Thursday, 19 July 2018
Location: 201E (MTCC NORTH BUILDING)
Distributed Paper
Alexandrine BOUDREAULT-FOURNIER, University of Victoria, Canada
Guardian of the Night (2018), co-directed with Eleonora Diamanti, is an experimental and sensorial short-length ethnographic film about the cyclical and spontaneous life activities that emerge at night time in the city of Guantánamo. Entirely shot at night time, the film engages with the synesthetic aspect of practices that take place in Cuba after the sunset, from the post-revolutionary guardia sessions of neighborhood night watching, to nocturnal activities related to technology, media infrastructure, and night time economy. The senses are at the centre of the night experience along with reduction of visibility. This creates a perfect focus to reinvigorate discussion and to promote an innovative approach around sensory visual ethnography. Moreover, the film challenges the day-centered focus of social sciences in engaging with nocturnal activities in order to undertake an anthropology of the night. Being shot in a context where vision is limited, the paper engages with some of the strategies adopted by the directors to develop a multisensorial experiencing of the night in Cuba.

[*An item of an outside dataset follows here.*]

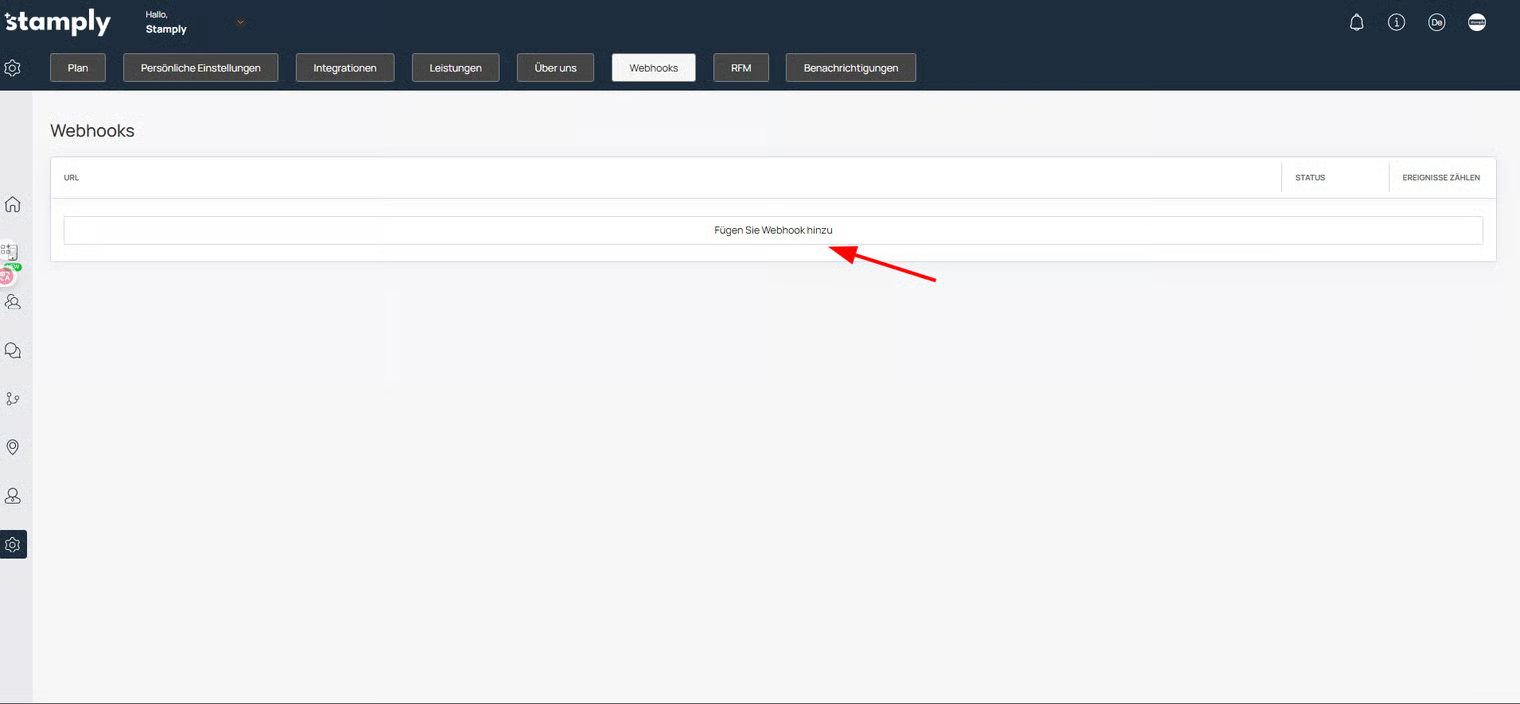Viewport: 1520px width, 704px height.
Task: Select the Benachrichtigungen tab
Action: (851, 68)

More specifically, strategies of video shooting, sound recording, sound and video montage, and a careful attention to shadows and movements will be discussed. Based on extensive sessions of sound recordings accompanied by an original soundtrack produced by Cuban DJ Zevil the film is especially rich in sonic textures and poetry, stimulating new essences of sensing the night. Poetic performances of the night travel through the lenses of the camera accompanied by the sounds and shadows of the Cuban streets. Guardians of the Night reflects a desire to play with rhythms, shadows, performance, design and poetry in using video and sounds as mediators of the night experience. Clips from the film will be used to illustrate some of the strategies developed to stimulate a synesthetic atmosphere of the shadows that live through the night.